Re: [PATCH v6] vfio error recovery: kernel support

From: Cao jin
Date: Thu Apr 06 2017 - 05:06:42 EST




On 04/06/2017 06:36 AM, Michael S. Tsirkin wrote:
> On Wed, Apr 05, 2017 at 04:19:10PM -0600, Alex Williamson wrote:
>> On Thu, 6 Apr 2017 00:50:22 +0300
>> "Michael S. Tsirkin" <mst@xxxxxxxxxx> wrote:
>>
>>> On Wed, Apr 05, 2017 at 01:38:22PM -0600, Alex Williamson wrote:
>>>> The previous intention of trying to handle all sorts of AER faults
>>>> clearly had more value, though even there the implementation and
>>>> configuration requirements restricted the practicality.

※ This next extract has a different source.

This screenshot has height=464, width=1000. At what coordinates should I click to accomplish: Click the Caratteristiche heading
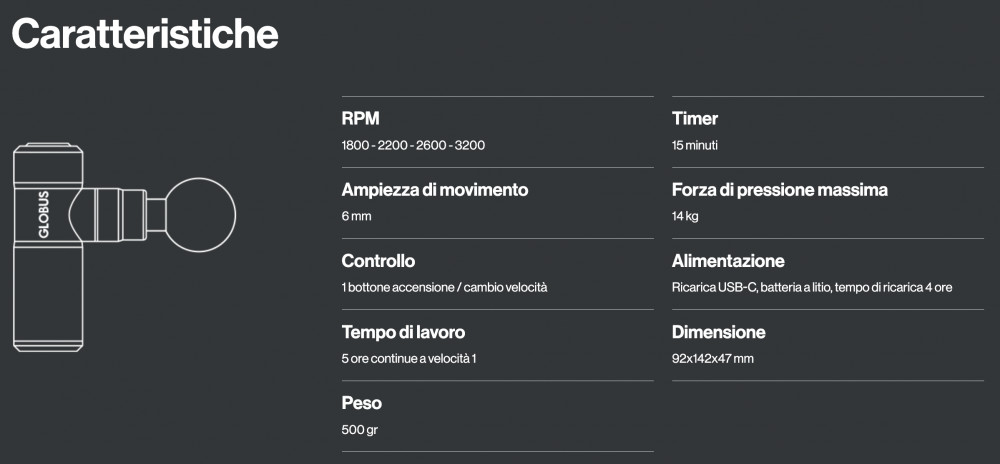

For instance
>>>> is AER support actually useful to a customer if it requires all ports
>>>> of a multifunction device assigned to the VM? This seems more like a
>>>> feature targeting whole system partitioning rather than general VM
>>>> device assignment use cases. Maybe that's ok, but it should be a clear
>>>> design decision.
>>>
>>> Alex, what kind of testing do you expect to be necessary?

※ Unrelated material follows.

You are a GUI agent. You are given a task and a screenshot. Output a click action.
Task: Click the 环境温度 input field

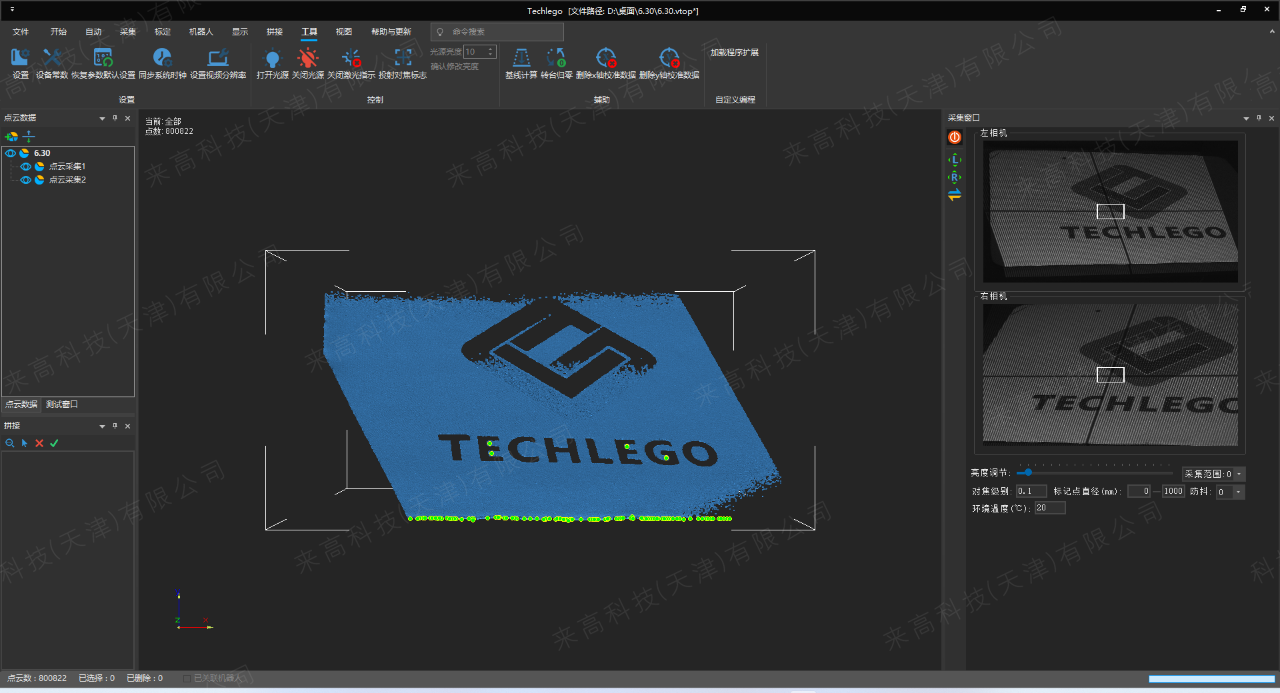[x=1050, y=508]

>>> Would you say testing on real hardware and making it trigger
>>> AER errors is a requirement?
>>
>> Testing various fatal, non-fatal, and corrected errors with aer-inject,
>> especially in multfunction configurations (where more than one port
>> is actually usable) would certainly be required. If we have cases where
>> the driver for a companion function can escalate a non-fatal error to a
>> bus reset, that should be tested, even if it requires temporary hacks to
>> the host driver for the companion function to trigger that case. AER
>> handling is not something that the typical user is going to experience,
>> so it should to be thoroughly tested to make sure it works when needed
>> or there's little point to doing it at all. Thanks,
>>
>> Alex
>
> Some things can be tested within a VM. What would you
> say would be sufficient on a VM and what has to be
> tested on bare metal?
>

Does the "bare metal" here mean something like XenServer?
--
Sincerely,
Cao jin